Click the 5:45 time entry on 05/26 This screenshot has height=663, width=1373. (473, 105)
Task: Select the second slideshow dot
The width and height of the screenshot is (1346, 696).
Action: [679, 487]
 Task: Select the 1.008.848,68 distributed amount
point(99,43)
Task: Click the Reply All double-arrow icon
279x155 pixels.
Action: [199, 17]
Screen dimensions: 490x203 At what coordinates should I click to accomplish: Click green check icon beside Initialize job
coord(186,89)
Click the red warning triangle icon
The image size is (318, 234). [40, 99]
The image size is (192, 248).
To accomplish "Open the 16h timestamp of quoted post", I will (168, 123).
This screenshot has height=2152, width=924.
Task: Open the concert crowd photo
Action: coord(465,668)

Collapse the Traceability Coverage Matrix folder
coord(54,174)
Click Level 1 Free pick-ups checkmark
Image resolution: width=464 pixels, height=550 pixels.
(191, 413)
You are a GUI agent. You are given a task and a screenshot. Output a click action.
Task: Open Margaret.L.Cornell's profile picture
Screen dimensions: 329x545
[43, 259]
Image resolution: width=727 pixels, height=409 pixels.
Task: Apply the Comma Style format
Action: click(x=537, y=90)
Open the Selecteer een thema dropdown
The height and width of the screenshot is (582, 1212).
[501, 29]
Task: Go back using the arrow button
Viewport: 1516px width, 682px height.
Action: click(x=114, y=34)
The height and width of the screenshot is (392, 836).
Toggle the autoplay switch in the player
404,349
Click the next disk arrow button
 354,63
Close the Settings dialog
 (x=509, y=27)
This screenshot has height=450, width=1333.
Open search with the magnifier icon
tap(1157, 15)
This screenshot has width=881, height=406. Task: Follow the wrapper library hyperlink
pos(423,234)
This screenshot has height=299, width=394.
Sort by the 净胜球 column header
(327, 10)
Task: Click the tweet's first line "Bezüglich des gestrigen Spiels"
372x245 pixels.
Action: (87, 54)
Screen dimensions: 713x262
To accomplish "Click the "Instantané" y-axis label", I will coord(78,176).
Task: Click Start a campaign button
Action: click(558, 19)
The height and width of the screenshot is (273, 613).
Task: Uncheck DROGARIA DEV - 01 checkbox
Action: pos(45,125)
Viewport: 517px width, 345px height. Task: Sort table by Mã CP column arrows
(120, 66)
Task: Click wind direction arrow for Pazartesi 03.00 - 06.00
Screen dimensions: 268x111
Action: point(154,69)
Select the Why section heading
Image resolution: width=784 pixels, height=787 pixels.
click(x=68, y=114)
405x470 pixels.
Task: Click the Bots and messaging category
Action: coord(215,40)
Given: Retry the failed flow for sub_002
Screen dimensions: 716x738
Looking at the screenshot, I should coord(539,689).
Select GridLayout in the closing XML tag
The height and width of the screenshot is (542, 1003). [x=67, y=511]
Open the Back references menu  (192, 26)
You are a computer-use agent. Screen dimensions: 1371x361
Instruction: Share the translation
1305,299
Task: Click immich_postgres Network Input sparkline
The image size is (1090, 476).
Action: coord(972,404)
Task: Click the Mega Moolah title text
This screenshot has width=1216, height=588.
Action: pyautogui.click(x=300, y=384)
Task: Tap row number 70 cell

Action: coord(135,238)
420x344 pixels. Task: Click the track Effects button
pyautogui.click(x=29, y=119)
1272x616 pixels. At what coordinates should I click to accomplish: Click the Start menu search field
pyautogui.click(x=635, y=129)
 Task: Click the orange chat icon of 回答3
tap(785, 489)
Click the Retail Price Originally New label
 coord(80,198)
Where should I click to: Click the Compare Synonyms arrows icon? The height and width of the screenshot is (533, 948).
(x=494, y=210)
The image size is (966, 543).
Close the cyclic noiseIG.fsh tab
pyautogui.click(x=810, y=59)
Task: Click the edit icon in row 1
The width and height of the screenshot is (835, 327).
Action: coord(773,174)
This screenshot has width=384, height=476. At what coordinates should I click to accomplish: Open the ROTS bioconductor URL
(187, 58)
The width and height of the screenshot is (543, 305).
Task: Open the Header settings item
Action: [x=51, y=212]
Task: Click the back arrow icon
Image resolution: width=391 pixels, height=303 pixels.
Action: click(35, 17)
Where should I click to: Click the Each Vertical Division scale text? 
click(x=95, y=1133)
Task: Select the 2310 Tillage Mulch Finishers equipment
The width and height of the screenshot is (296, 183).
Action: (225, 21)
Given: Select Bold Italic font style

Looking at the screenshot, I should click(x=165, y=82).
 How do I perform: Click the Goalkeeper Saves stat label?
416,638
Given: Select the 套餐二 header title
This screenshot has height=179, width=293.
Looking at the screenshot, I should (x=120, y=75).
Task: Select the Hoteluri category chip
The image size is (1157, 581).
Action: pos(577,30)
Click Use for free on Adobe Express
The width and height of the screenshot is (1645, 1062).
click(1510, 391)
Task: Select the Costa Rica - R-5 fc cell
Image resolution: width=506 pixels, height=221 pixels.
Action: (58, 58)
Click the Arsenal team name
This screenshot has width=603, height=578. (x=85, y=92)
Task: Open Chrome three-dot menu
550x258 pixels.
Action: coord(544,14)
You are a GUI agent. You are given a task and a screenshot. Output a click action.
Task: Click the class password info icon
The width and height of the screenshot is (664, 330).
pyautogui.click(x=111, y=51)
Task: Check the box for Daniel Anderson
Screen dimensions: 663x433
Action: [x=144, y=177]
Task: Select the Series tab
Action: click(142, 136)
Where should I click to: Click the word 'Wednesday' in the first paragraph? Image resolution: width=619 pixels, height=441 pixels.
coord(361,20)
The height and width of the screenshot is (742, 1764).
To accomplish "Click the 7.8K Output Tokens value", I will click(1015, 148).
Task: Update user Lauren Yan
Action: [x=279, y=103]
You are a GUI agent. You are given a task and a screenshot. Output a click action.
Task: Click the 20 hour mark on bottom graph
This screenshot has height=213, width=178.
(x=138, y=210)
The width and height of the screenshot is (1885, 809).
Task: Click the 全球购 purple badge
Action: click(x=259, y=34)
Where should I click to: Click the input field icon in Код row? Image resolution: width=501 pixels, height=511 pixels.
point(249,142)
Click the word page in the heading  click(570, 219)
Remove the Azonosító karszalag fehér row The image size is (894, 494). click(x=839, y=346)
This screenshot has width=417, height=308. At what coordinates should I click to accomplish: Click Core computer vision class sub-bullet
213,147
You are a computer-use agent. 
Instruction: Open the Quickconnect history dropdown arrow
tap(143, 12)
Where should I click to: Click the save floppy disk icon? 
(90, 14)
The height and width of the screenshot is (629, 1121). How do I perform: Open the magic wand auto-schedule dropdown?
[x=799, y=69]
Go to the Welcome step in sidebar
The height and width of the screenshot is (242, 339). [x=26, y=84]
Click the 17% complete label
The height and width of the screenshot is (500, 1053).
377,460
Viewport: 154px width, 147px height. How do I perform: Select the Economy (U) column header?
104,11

═══

WHAT THE TASK REQUIRES
Set down exactly the lines from the opening line of the material through the line in which "This screenshot has height=450, width=1333." occurs, both included, and no other lines.

SOLUTION TO THE PROBLEM
Click the 5:45 time entry on 05/26 This screenshot has height=663, width=1373. (473, 105)
Task: Select the second slideshow dot
The width and height of the screenshot is (1346, 696).
Action: [679, 487]
 Task: Select the 1.008.848,68 distributed amount
point(99,43)
Task: Click the Reply All double-arrow icon
279x155 pixels.
Action: [199, 17]
Screen dimensions: 490x203 At what coordinates should I click to accomplish: Click green check icon beside Initialize job
coord(186,89)
Click the red warning triangle icon
The image size is (318, 234). [40, 99]
The image size is (192, 248).
To accomplish "Open the 16h timestamp of quoted post", I will (168, 123).
This screenshot has height=2152, width=924.
Task: Open the concert crowd photo
Action: coord(465,668)

Collapse the Traceability Coverage Matrix folder
coord(54,174)
Click Level 1 Free pick-ups checkmark
Image resolution: width=464 pixels, height=550 pixels.
(191, 413)
You are a GUI agent. You are given a task and a screenshot. Output a click action.
Task: Open Margaret.L.Cornell's profile picture
Screen dimensions: 329x545
[43, 259]
Image resolution: width=727 pixels, height=409 pixels.
Task: Apply the Comma Style format
Action: click(x=537, y=90)
Open the Selecteer een thema dropdown
The height and width of the screenshot is (582, 1212).
[501, 29]
Task: Go back using the arrow button
Viewport: 1516px width, 682px height.
Action: click(x=114, y=34)
The height and width of the screenshot is (392, 836).
Toggle the autoplay switch in the player
404,349
Click the next disk arrow button
 354,63
Close the Settings dialog
 (x=509, y=27)
This screenshot has height=450, width=1333.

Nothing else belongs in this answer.